Let me teach you how to add the perfect amount of sugar to your paste EVERY time. Its pretty simple if you can just get past the idea that its a process, not a recipe. It will vary depending on the weather.
Here’s how it works:
Sugar will draw moisture from the air. This thins your paste. This is why some people in humid places think they can’t use sugar. They mix their paste to a working consistency, THEN add the sugar. It draws moisture from the air, and thins out some more. Now the paste is too sloppy, the lines spread, and it takes too long to dry! On a dry day, because there is very little moisture in the air for the sugar to pull into your paste, it will take more sugar to thin it to a working texture.
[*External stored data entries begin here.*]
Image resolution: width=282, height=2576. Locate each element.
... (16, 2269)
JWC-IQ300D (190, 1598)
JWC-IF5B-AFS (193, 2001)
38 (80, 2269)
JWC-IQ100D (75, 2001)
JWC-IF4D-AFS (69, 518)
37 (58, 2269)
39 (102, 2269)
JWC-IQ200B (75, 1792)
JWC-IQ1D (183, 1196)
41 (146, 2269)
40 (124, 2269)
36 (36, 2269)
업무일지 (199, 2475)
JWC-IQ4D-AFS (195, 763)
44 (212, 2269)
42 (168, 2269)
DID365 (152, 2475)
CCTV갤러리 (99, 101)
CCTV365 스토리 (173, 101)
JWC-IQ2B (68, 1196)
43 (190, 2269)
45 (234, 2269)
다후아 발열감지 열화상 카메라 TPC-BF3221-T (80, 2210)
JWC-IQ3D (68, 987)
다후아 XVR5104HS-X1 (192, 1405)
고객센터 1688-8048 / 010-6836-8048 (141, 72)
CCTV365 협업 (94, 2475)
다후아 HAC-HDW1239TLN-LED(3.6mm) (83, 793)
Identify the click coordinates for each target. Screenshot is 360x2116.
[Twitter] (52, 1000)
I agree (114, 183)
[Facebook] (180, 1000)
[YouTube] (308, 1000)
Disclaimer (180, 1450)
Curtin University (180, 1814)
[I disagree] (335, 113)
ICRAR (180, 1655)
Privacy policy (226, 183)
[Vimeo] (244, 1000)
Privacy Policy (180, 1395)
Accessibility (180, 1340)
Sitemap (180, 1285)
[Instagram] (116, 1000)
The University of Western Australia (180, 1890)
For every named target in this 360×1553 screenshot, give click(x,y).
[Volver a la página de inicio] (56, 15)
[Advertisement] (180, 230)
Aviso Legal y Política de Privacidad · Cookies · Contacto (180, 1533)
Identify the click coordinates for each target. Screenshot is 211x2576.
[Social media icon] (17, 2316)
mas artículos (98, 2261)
On a humid day, each spoonful will thin your paste more because there’s lots of moisture in the air. It works out great because we need more sugar on dry days than damp days. Clear as mud? Don’t worry, you’ll get it when you see this:
Don’t use more than 5 tablespoons of sugar. This will make sticky, nasty paste that will most likely never dry even in the driest climate. If you put 5 tablespoons of sugar into a 100 g batch and its still too thick, then thin it down with the rest of the way with water. In this case you may need some sort of seal.
Add the sugar the same day, and in the same environment you’ll be working. If you’re going to work outside, mix outside. If you’re going to work in air-conditioning, add sugar in air-conditioning. This trick is environmentally dependent!
You can mix with just liquid and oils, really thick (like plaster thick) and freeze that in advance. Pull out a bag of thick paste when you’re ready to use it, and sugar it that day.
Even stringy hennas can benefit from sugar! The natural qualities will help with draping lovely, fine, lines, but it won’t make the dry paste flexible enough to move with skin. My method will help you add sugar to even stringy paste and maintain the integrity of your lines.